From: Markus Pargmann <hidden>
Date: 2015-07-19 14:01:44
Also in: linux-gpio

Hi Uwe,

On Fri, Jul 17, 2015 at 10:27:02PM +0200, Uwe Kleine-K?nig wrote:
Hello,

On Fri, Jul 17, 2015 at 11:32:44AM +0200, Markus Pargmann wrote:
quoted
It can be useful to claim hogged gpios later, for example from
userspace. This allows to set defaults for GPIOs using the hogging
mechanism and override the setup later from userspace or a kernel driver.

This patch adds a check for hogged gpios to allow requesting them. If
the gpio is not hogged but marked as requested, it still fails with
-EBUSY.

Signed-off-by: Markus Pargmann <redacted>
---
 drivers/gpio/gpiolib.c | 3 ++-
 1 file changed, 2 insertions(+), 1 deletion(-)
diff --git a/drivers/gpio/gpiolib.c b/drivers/gpio/gpiolib.c
index bf4bd1d120c3..9f402b159cbe 100644
--- a/drivers/gpio/gpiolib.c
+++ b/drivers/gpio/gpiolib.c
@@ -798,7 +798,8 @@ static int __gpiod_request(struct gpio_desc *desc, const char *label)
 	 * before IRQs are enabled, for non-sleeping (SOC) GPIOs.
 	 */
 
-	if (test_and_set_bit(FLAG_REQUESTED, &desc->flags) == 0) {
+	if (test_and_set_bit(FLAG_REQUESTED, &desc->flags) == 0 ||
+	    test_and_clear_bit(FLAG_IS_HOGGED, &desc->flags) == 1) {
 		desc_set_label(desc, label ? : "?");
 		status = 0;
I don't like this patch. IMHO hogging is a "use" of a GPIO that should
prevent it being requested.
I disagree with you here. The original patch stated in its description
that it was designed to initialize GPIOs. In my understanding this does
not necessarily mean that a hogged GPIO has to be blocked forever.

It may be a use case for example to initialize multiplexers to known
safe values to work with the system right from the beginning. Later it
may be necessary to change them.
While I think it's useful to be able to export some hogged pins I don't
think this should be possible for all hogged pins unconditionally. And
for gpios being used by drivers I'd expect they don't need to be hogged
at all.

I don't have a good idea how to solve that.

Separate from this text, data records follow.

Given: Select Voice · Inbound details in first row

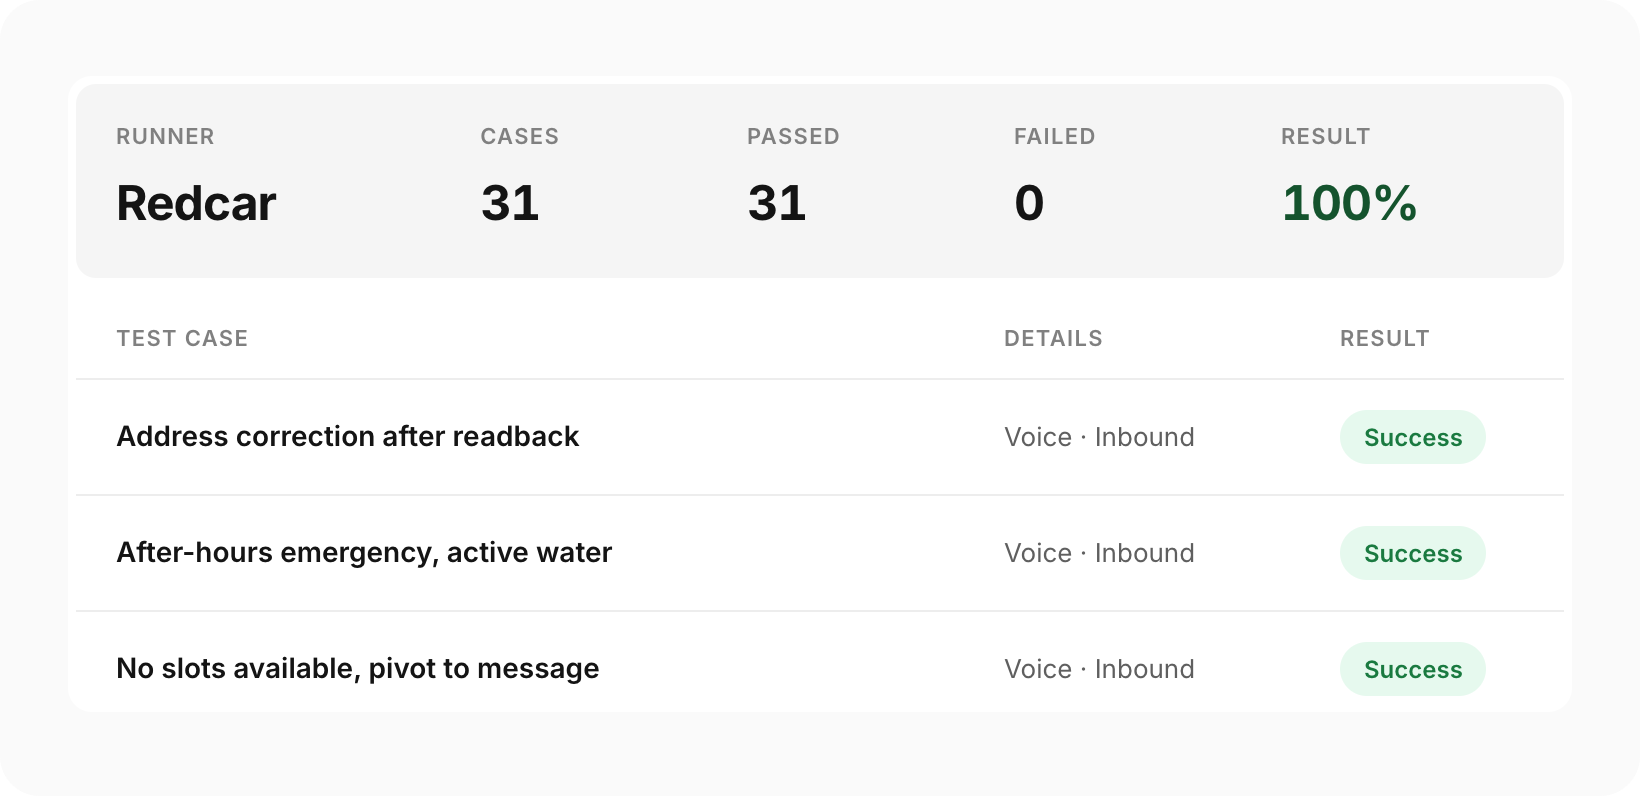Looking at the screenshot, I should pos(1099,437).
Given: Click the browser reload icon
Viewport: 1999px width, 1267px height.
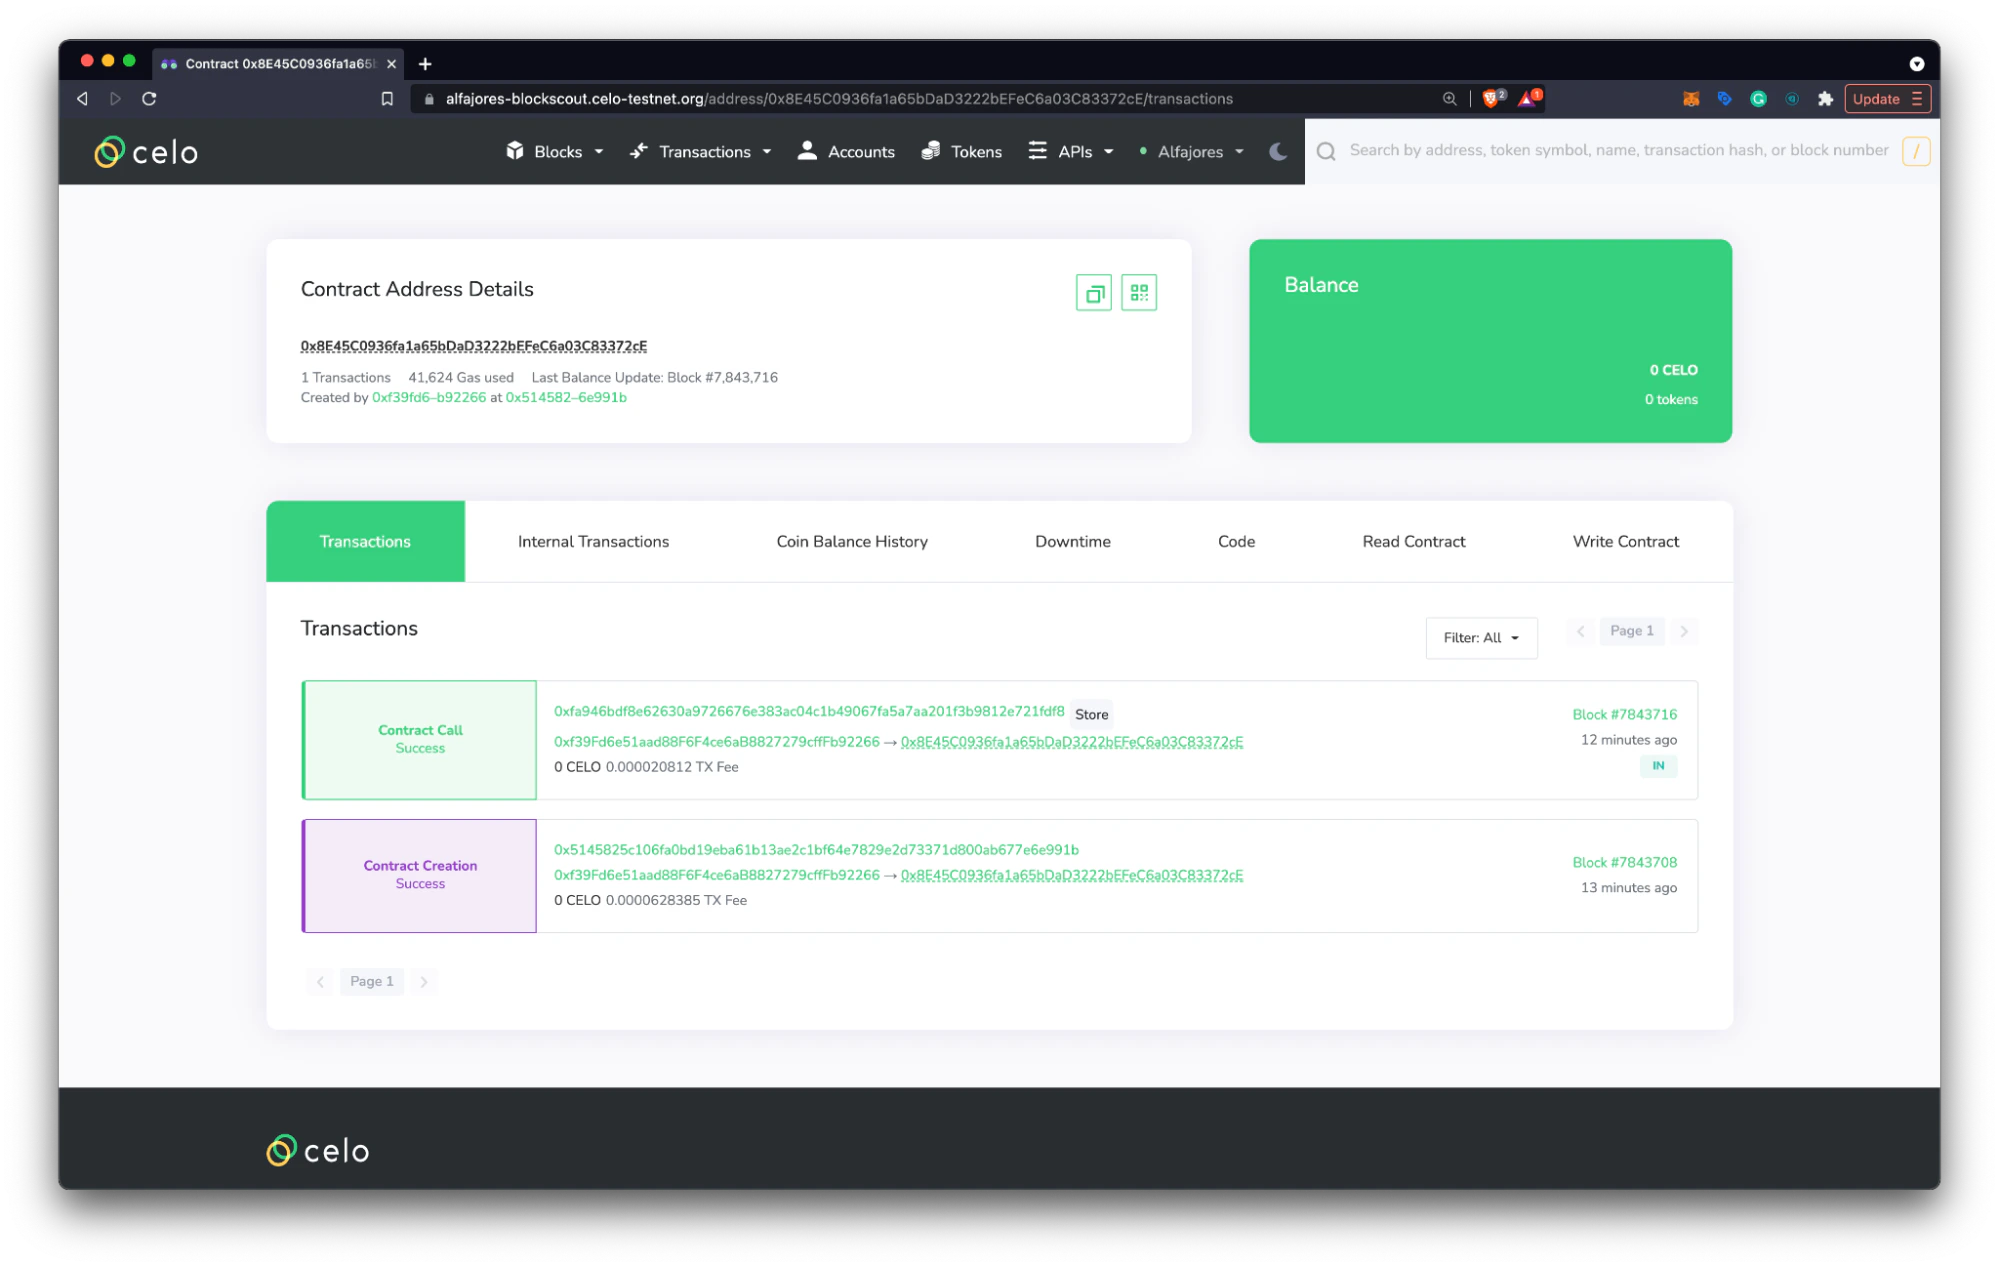Looking at the screenshot, I should point(148,98).

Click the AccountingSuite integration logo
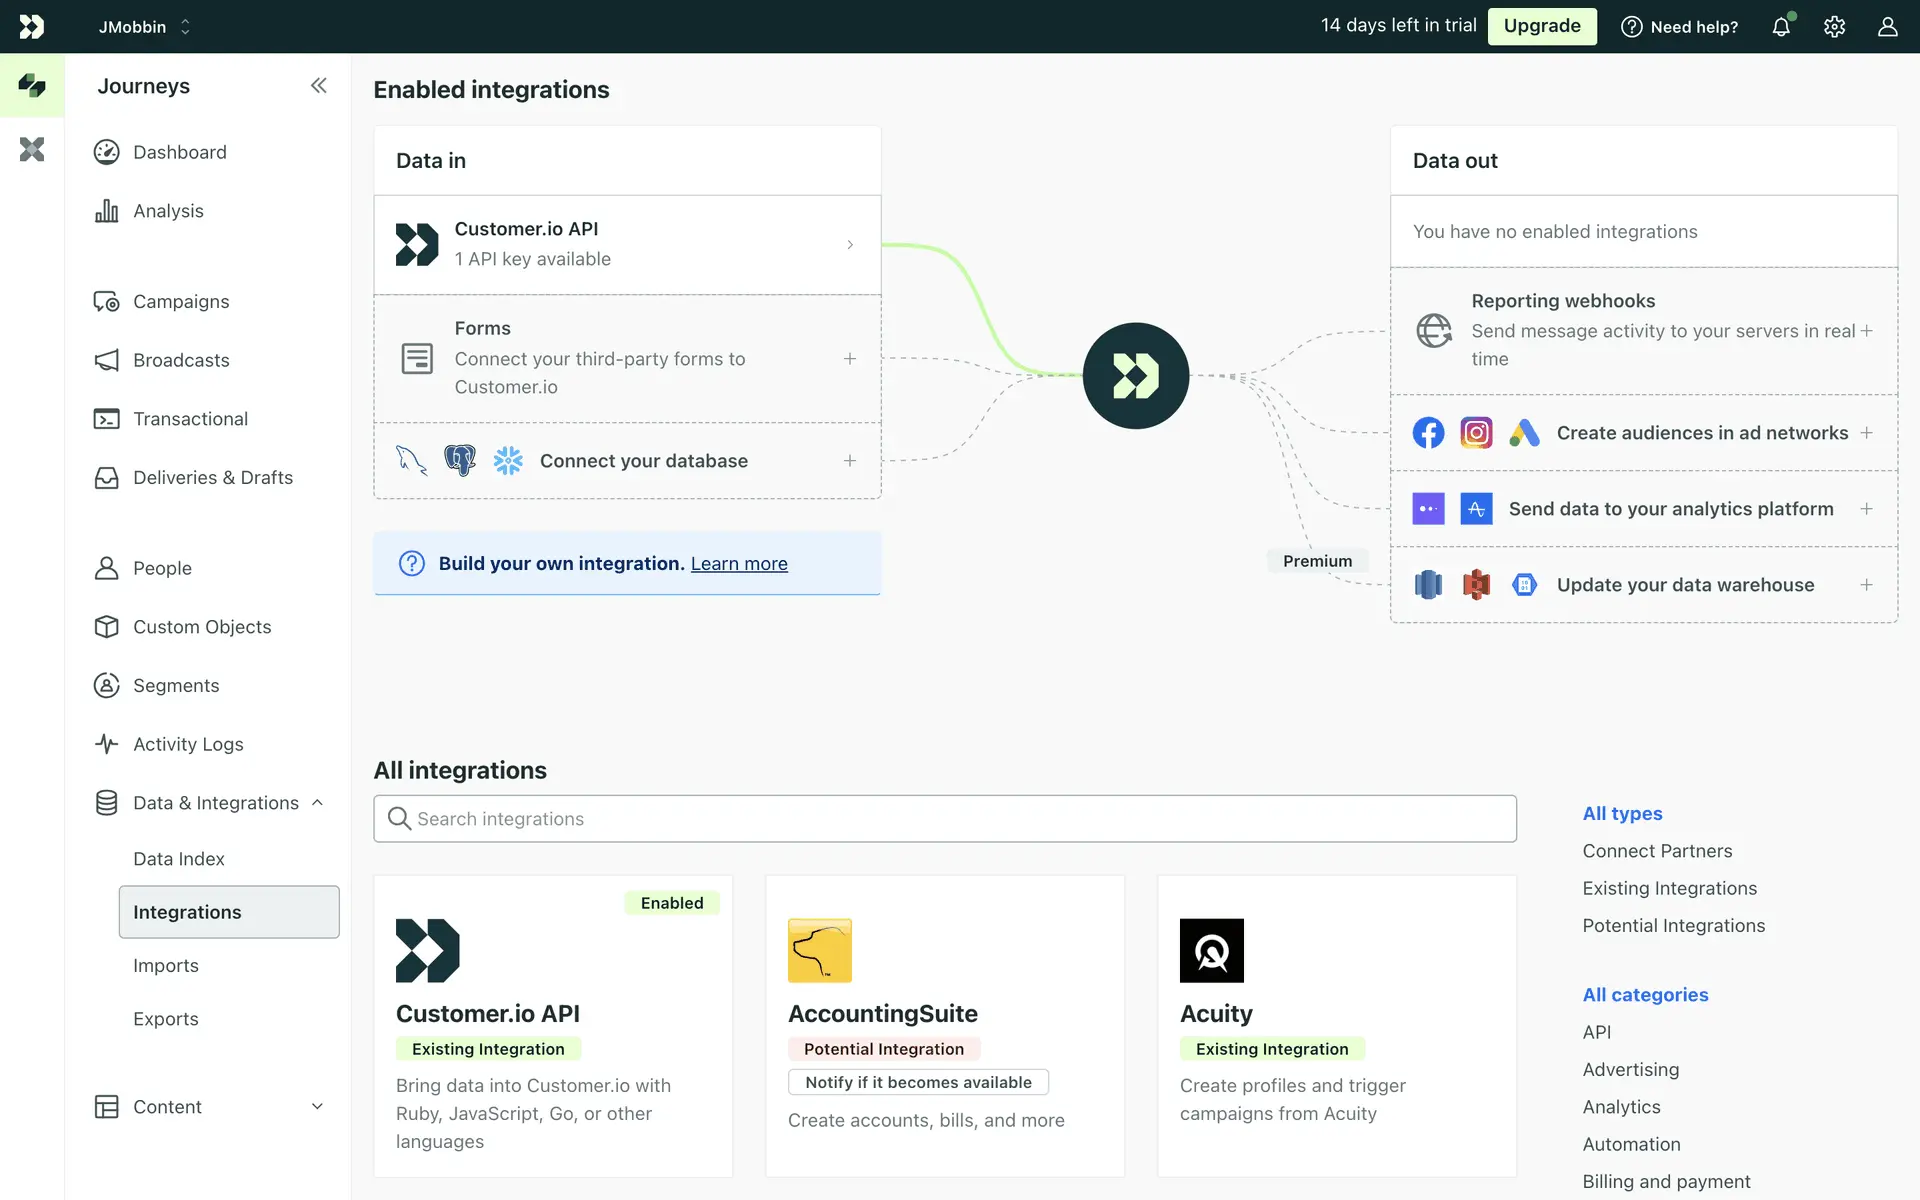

Adding another property to a
gpio that should be allowd to be exported can hardly count as hardware
description and so doesn't belong in a device tree?!

Please don't consider this objection as a reason for a NACK, only as
starting point for a discussion.

Apart from that: Does this result in hogged gpios being able to be
requested by two additional drivers in parallel? Maybe the IS_HOGGED
flag should be dropped when the gpio is requested?
The IS_HOGGED flag is cleared at the same time it is tested so only one
consumer can request one hogged GPIO. The GPIO is not considered to be
hogged after it is normally requested.